In a move seen by many Environmental Protection Agency staffers as an effort to “suppress information on environmental and public health-related topics,” the Bush administration took a wrecking ball to the EPA’s network of technical libraries in 2006, locking the doors of some libraries and removing scads of materials from collections. Now the outrage expressed by scientists and librarians seems to have had an effect. High Country News reports that at least four of the closed libraries have been reopened and access to some library holdings restored.
But how much damage was done in the interim? According to HCN, the public, agency staffers, and outside researchers lost access to thousands of documents that were moved into repositories where they would supposedly be digitized. But those repositories “have grown into giant information dumps whose contents will remain un-cataloged for years to come.”

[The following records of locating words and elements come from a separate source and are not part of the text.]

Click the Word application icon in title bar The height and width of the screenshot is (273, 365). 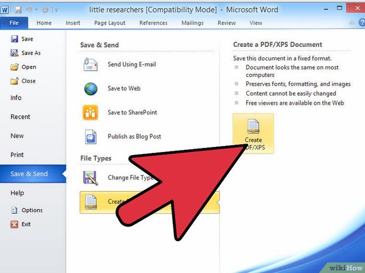(6, 10)
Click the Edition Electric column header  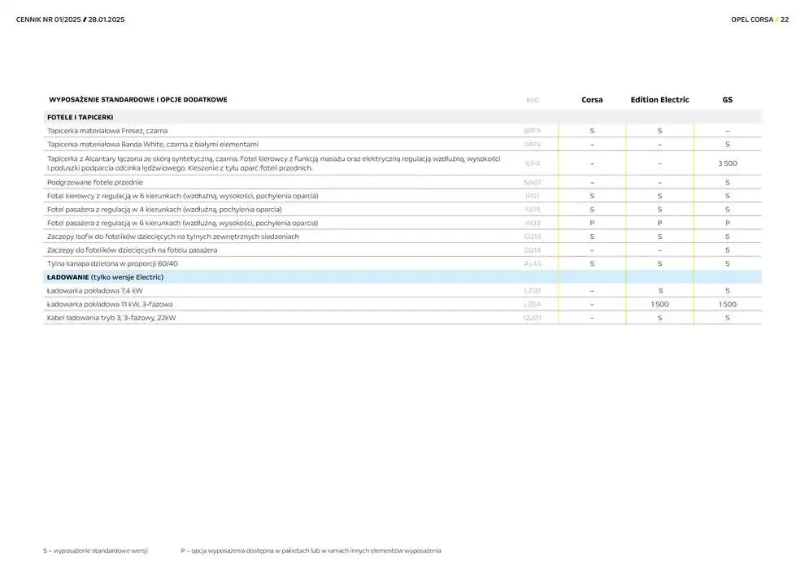[x=659, y=100]
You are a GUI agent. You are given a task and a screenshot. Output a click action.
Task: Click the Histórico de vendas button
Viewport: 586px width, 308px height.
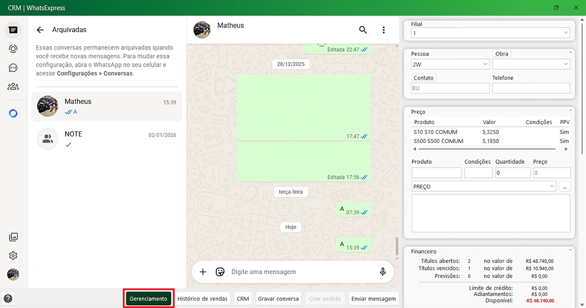203,298
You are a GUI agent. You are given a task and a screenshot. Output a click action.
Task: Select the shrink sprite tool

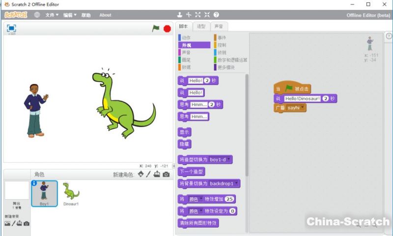point(207,15)
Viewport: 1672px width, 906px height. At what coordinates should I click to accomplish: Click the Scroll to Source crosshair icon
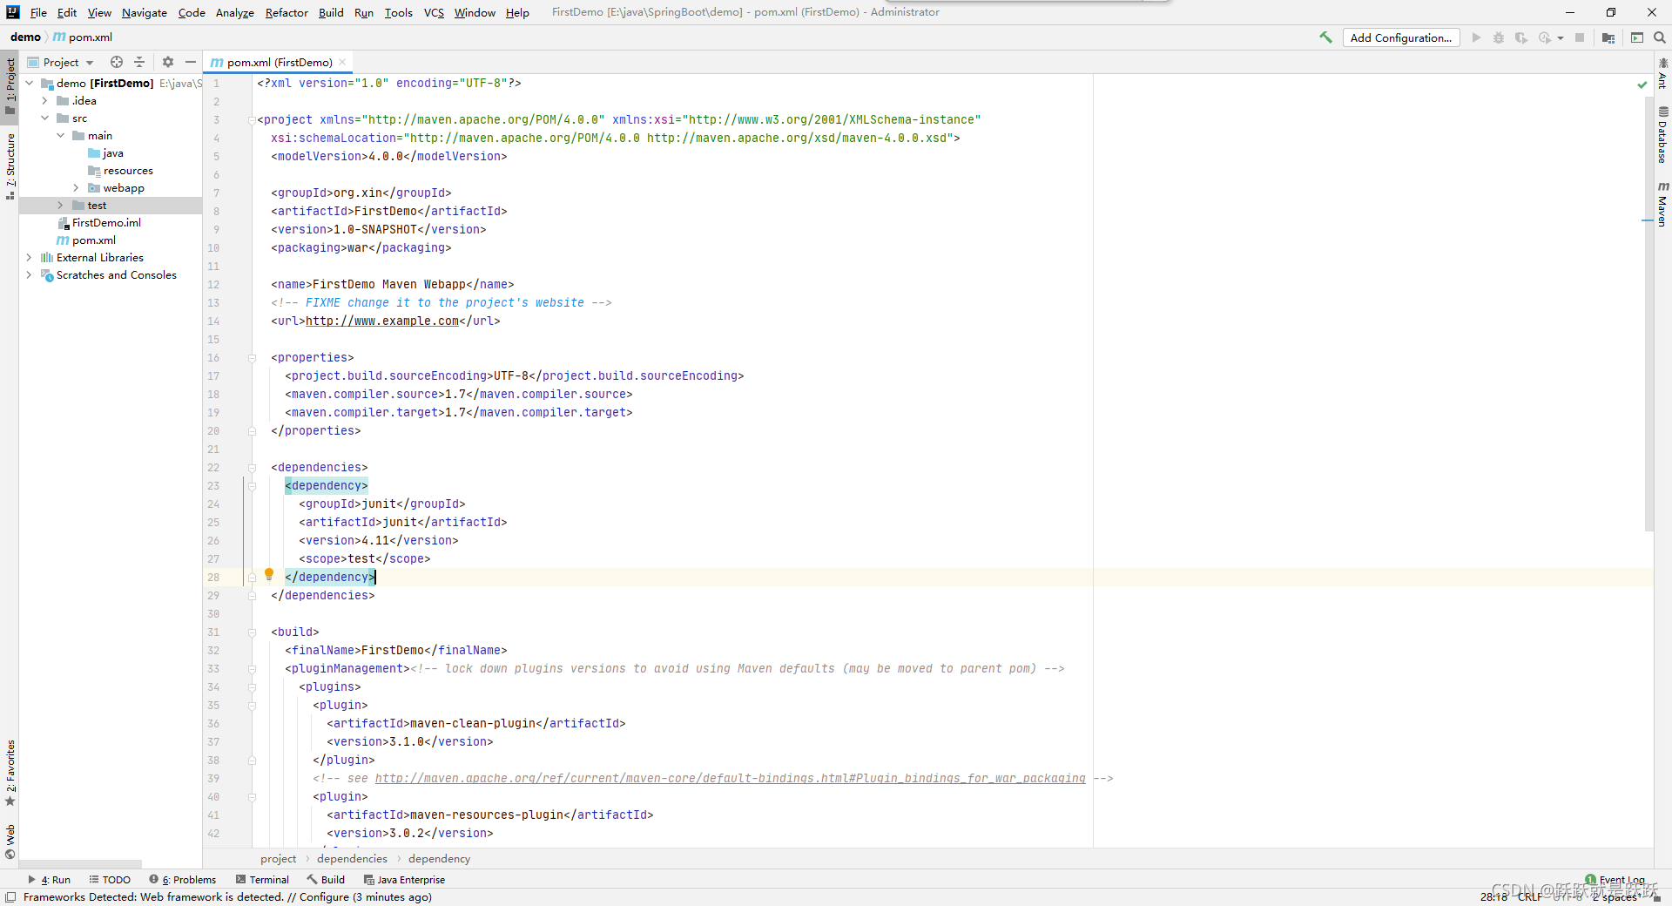[115, 62]
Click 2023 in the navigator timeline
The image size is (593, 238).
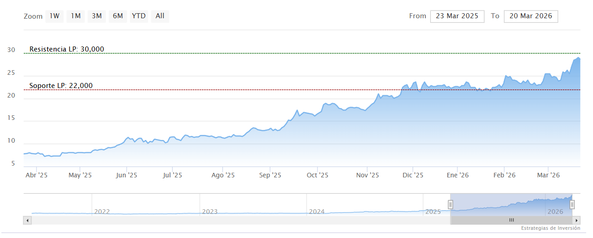pyautogui.click(x=210, y=212)
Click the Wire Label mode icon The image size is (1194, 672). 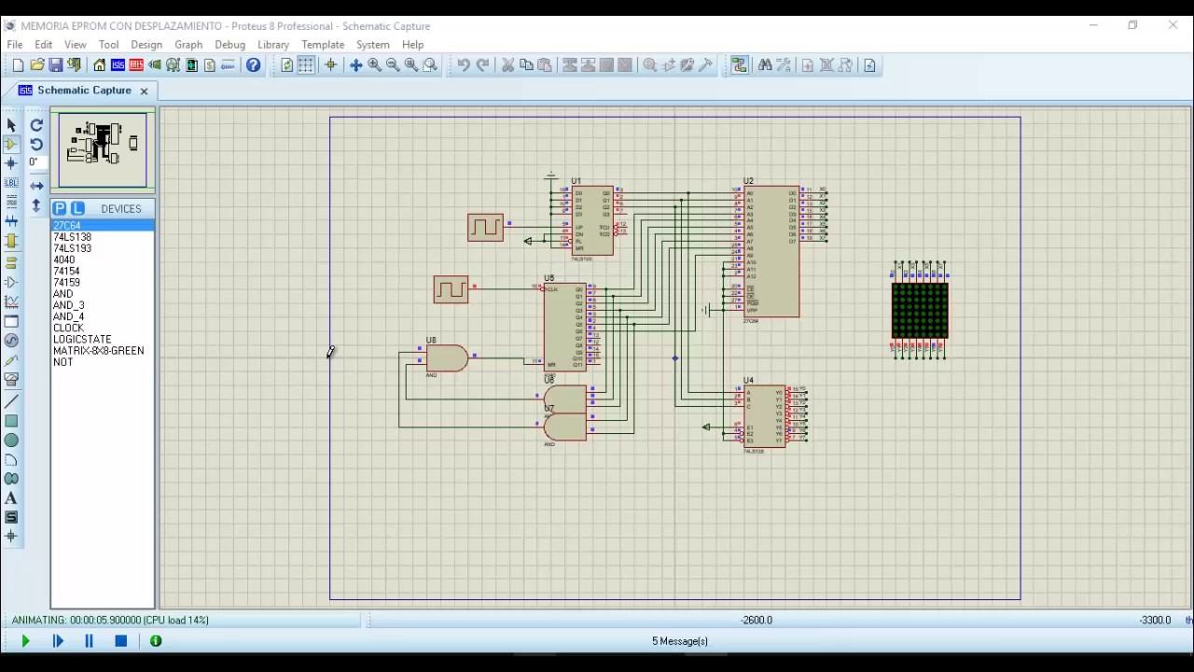[11, 183]
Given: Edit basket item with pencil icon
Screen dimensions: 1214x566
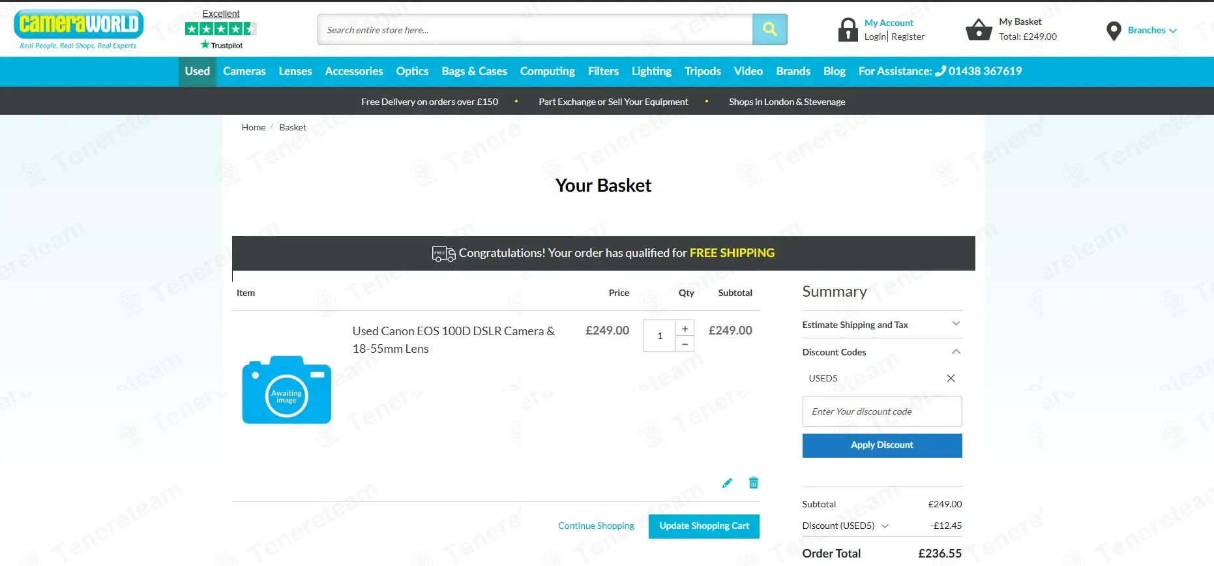Looking at the screenshot, I should [727, 483].
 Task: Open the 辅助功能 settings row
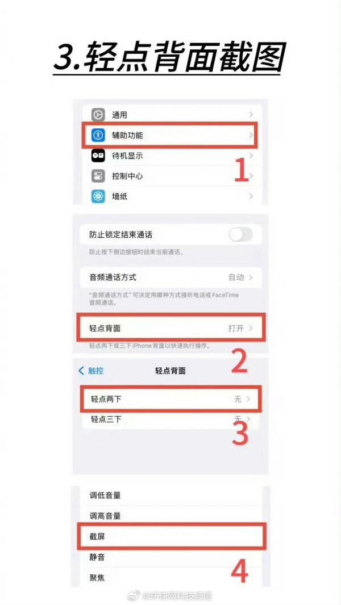click(x=169, y=135)
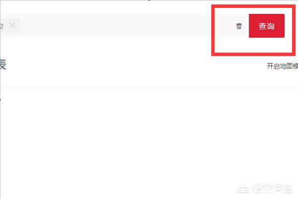298x199 pixels.
Task: Enable map mode via 开启地图模式 text
Action: point(283,66)

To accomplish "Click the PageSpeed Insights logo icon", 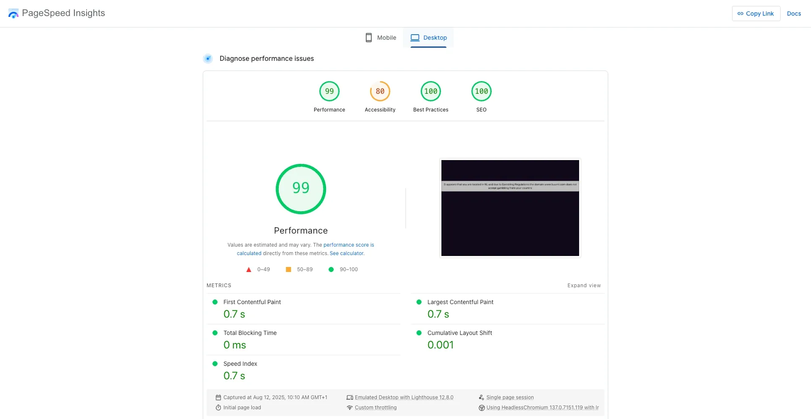I will coord(14,14).
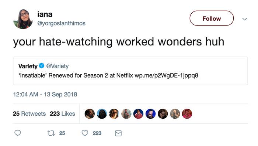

A press release by Public Employees for Environmental Responsibility (PEER) quotes its associate director, Carol Goldberg, saying that even with the reopenings, “EPA will still accord its own scientists and the public less access to information than it did back in 2005,” and the closures leave in their “wake scattered and incomplete collections.” Among the libraries the administration locked up was a specialized chemical library, which was closed “with no notice to the scientists who rely on those holdings to analyze new pesticides and toxic chemicals,” according to HCN. PEER says a “small portion of holdings” from that library will now be available at an EPA headquarters library as a “special Chemical Collection.”
Much remains unknown about the fallout from the closures, according to president of the American Library Association, Jim Retting, whose congressional testimony on the matter is quoted by HCN. Retting told Congress:
Unfortunately, there continues to be a lot that we don't know: exactly what materials have been being shipped around the country, whether there are duplicate materials in other EPA libraries, whether these items have been or will be digitized, and whether a record is being kept of what is being dispersed and what is being discarded. We remain concerned that years of research and studies about the environment may be lost forever.